+++ Records for the task +++

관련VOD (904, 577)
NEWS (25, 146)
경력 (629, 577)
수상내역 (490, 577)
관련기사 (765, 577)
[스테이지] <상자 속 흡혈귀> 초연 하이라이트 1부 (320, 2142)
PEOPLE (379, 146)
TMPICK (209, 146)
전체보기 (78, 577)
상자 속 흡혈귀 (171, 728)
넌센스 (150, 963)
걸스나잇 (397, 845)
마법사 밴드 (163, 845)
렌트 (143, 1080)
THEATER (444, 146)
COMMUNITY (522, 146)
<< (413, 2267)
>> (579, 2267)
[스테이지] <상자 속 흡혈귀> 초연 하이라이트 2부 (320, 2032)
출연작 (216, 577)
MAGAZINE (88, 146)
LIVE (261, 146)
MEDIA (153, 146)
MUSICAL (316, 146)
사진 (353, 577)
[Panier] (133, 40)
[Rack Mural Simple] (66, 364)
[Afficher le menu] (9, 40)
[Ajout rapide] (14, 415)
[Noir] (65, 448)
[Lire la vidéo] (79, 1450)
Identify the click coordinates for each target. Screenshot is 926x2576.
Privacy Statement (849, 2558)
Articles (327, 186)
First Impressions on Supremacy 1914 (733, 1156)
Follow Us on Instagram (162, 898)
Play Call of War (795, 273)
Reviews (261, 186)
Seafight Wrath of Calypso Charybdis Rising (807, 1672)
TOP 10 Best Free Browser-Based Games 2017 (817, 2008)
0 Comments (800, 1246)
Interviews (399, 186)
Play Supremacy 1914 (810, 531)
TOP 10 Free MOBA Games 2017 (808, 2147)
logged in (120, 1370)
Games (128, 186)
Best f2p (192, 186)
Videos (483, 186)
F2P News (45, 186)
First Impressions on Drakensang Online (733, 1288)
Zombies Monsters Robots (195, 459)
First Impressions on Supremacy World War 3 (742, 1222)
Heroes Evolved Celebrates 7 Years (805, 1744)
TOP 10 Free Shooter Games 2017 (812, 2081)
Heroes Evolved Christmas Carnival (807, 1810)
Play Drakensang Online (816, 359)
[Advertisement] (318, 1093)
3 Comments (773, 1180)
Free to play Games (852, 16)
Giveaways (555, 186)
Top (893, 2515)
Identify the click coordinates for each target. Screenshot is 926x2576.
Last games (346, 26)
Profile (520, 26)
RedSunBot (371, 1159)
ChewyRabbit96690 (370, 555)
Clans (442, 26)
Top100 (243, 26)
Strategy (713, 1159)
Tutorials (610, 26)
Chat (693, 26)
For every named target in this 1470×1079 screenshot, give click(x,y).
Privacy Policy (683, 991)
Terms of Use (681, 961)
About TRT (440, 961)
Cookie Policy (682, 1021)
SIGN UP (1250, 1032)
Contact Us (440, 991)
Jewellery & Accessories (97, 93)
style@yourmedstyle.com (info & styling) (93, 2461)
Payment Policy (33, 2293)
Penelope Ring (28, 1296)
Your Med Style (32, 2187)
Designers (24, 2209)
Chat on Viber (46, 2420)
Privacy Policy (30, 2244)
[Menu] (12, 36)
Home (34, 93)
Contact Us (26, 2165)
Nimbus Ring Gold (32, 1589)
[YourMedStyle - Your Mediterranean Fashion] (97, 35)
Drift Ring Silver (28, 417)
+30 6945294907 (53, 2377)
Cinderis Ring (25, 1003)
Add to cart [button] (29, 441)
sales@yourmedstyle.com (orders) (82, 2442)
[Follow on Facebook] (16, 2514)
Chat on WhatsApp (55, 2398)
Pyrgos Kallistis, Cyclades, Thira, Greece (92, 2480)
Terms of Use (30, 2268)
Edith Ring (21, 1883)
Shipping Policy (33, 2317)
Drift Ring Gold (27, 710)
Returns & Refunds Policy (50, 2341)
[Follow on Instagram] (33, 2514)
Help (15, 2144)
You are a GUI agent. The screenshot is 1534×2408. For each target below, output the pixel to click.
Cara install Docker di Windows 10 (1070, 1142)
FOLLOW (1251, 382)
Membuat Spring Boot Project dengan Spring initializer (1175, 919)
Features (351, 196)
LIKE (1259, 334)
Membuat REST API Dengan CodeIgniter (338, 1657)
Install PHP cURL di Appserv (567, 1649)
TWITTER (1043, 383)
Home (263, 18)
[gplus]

+++

Return, with no change at all, every line in the entries above from the line containing "출연작 (216, 577)" through the line containing "Jewellery & Accessories (97, 93)".

■ **Result of the exercise**
출연작 (216, 577)
MAGAZINE (88, 146)
LIVE (261, 146)
MEDIA (153, 146)
MUSICAL (316, 146)
사진 (353, 577)
[Panier] (133, 40)
[Rack Mural Simple] (66, 364)
[Afficher le menu] (9, 40)
[Ajout rapide] (14, 415)
[Noir] (65, 448)
[Lire la vidéo] (79, 1450)
Identify the click coordinates for each target. Screenshot is 926x2576.
Privacy Statement (849, 2558)
Articles (327, 186)
First Impressions on Supremacy 1914 (733, 1156)
Follow Us on Instagram (162, 898)
Play Call of War (795, 273)
Reviews (261, 186)
Seafight Wrath of Calypso Charybdis Rising (807, 1672)
TOP 10 Best Free Browser-Based Games 2017 (817, 2008)
0 Comments (800, 1246)
Interviews (399, 186)
Play Supremacy 1914 (810, 531)
TOP 10 Free MOBA Games 2017 (808, 2147)
logged in (120, 1370)
Games (128, 186)
Best f2p (192, 186)
Videos (483, 186)
F2P News (45, 186)
First Impressions on Drakensang Online (733, 1288)
Zombies Monsters Robots (195, 459)
First Impressions on Supremacy World War 3 (742, 1222)
Heroes Evolved Celebrates 7 Years (805, 1744)
TOP 10 Free Shooter Games 2017 (812, 2081)
Heroes Evolved Christmas Carnival (807, 1810)
Play Drakensang Online (816, 359)
[Advertisement] (318, 1093)
3 Comments (773, 1180)
Free to play Games (852, 16)
Giveaways (555, 186)
Top (893, 2515)
Identify the click coordinates for each target. Screenshot is 926x2576.
Last games (346, 26)
Profile (520, 26)
RedSunBot (371, 1159)
ChewyRabbit96690 (370, 555)
Clans (442, 26)
Top100 (243, 26)
Strategy (713, 1159)
Tutorials (610, 26)
Chat (693, 26)
For every named target in this 1470×1079 screenshot, give click(x,y).
Privacy Policy (683, 991)
Terms of Use (681, 961)
About TRT (440, 961)
Cookie Policy (682, 1021)
SIGN UP (1250, 1032)
Contact Us (440, 991)
Jewellery & Accessories (97, 93)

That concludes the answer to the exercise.